The 75th anniversary of the establishment of the State of Israel takes place on May 14. It was officially marked in Israel on April 25, according to the Hebrew calendar, following the annual Memorial Day commemorating those who fought and died in the war that established the state and in Israel’s subsequent wars, as well as those on active duty in the service of the state.

The official anniversary was a muted occasion. It was held amid the largest eruption of mass protests by Jewish Israelis in the state’s history against plans to curb the powers of the Supreme Court in a constitutional coup by Prime Minister Benjamin Netanyahu’s Likud coalition government of fascistic religious and settler parties. The scale of opposition to the most far-right government in Israel’s history has led to repeated warnings of a descent into civil war, threatening the survival of the state. This has been accompanied by the deliberate stoking of war fever by Netanyahu, targeting the Palestinians in the Occupied Territories, Israel’s own Arab citizens and neighbouring states, above all Iran and Syria, that support some Palestinian militant factions opposing Israel.

Israelis opposed to Prime Minister Benjamin Netanyahu's judicial overhaul plan set up bonfires and block a highway during a protest moments after the Israeli leader fired his defense minister, in Tel Aviv, Israel, Sunday, March 26, 2023. [AP Photo/Ohad Zwigenberg]

Since Netanyahu and his far-right bloc took office last December, his government has set about consolidating its power at the expense of the judiciary to facilitate the suppression of social and political dissent. The government is seeking to pave the way for the permanent annexation of much of the occupied West Bank and bloody military interventions against not just the Palestinians but also Iran and its allies. Netanyahu’s coalition also plans to disqualify Palestinian Knesset members from serving in the Israeli parliament and to ban their parties from standing in elections, permanently disenfranchising 20 percent of Israeli citizens.

This would consolidate the apartheid-style constitutional changes centred on Israel’s 2018 Basic Law, the Nation-State Law, enshrining Jewish supremacy as the legal foundation of the state.
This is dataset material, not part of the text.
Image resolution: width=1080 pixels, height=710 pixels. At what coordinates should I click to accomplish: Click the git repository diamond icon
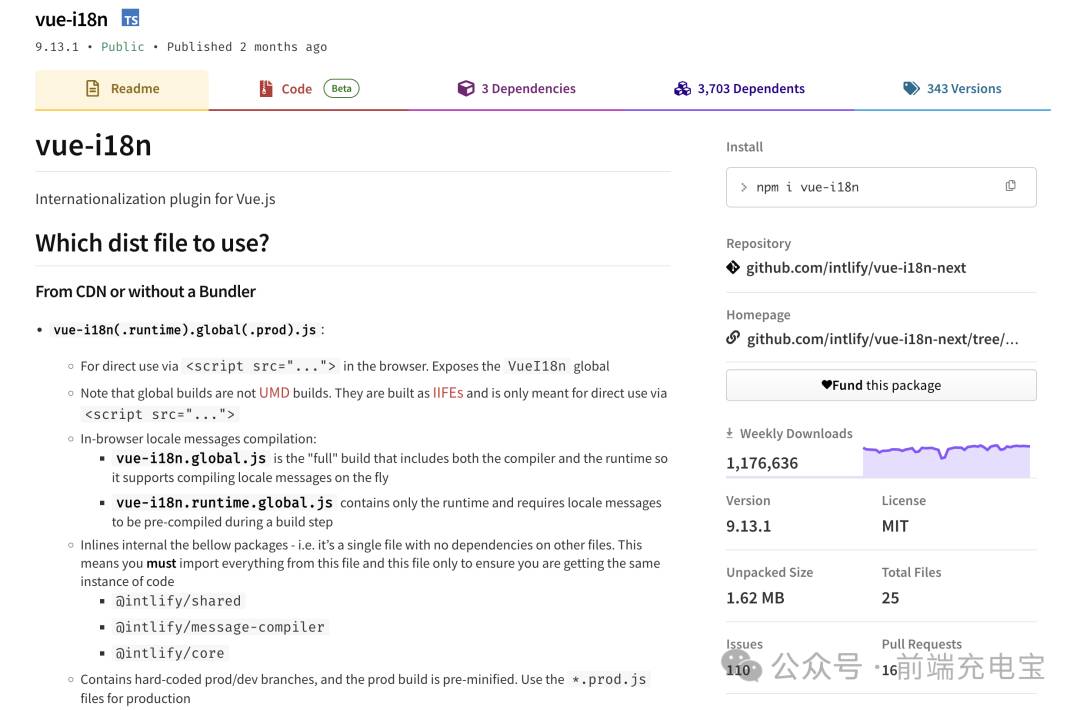(x=733, y=267)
The law proclaims, “The right to exercise national self-determination in the State of Israel is unique to the Jewish people.” It declares support for the permanent annexation of the whole of Jerusalem “complete and united” as Israel’s capital and endorses settlement construction as a “national value.” This and the removal of Arabic as an official state language assigns a second-class status to Israel’s own Arab citizens, as numerous human rights groups have testified.

The official opposition to these moves is led by a disparate group of bourgeois Zionist parties whose disagreements with Netanyahu reflect concerns that he is endangering the interests of the state. They are implacably opposed to any linking of the emerging fascist threat in Israel with opposition to the oppression of the Palestinians and Arab Israelis. If a way of opposing the danger of dictatorship and war that would spread beyond Israel-Palestine is to be found, then this is the central issue that must be addressed.

Had Israel accepted the Gregorian calendar, the foundation anniversary would have taken place the day before Nakba Day, marking “the Catastrophe” suffered by the Palestinians and the displacement of most of the Palestinian people before and following Israel’s establishment. Only by examining the relationship between these two events can workers, Jewish and Arab, formulate a political response to the desperate and tragic situation into which Zionism has plunged them both.

The establishment of Israel

The crisis unfolding in Israel is the product of deep-rooted contradictions, political and ideological, within the Zionist state. It is fuelled by the growing divisions between the working class and the ruling elite in one of the most unequal countries in the world. Israel’s foundation was rooted in the catastrophe that overtook European Jewry in the 1930s and 1940s, culminating in the extermination of six million Jews in the Nazi Holocaust following the defeat of the European working class by fascism.

"Selection" of Hungarian Jews at Auschwitz, 1944. Almost the entire Jewish community of Hungary, numbering 400,000 people, was gassed in Auschwitz in the summer of 1944.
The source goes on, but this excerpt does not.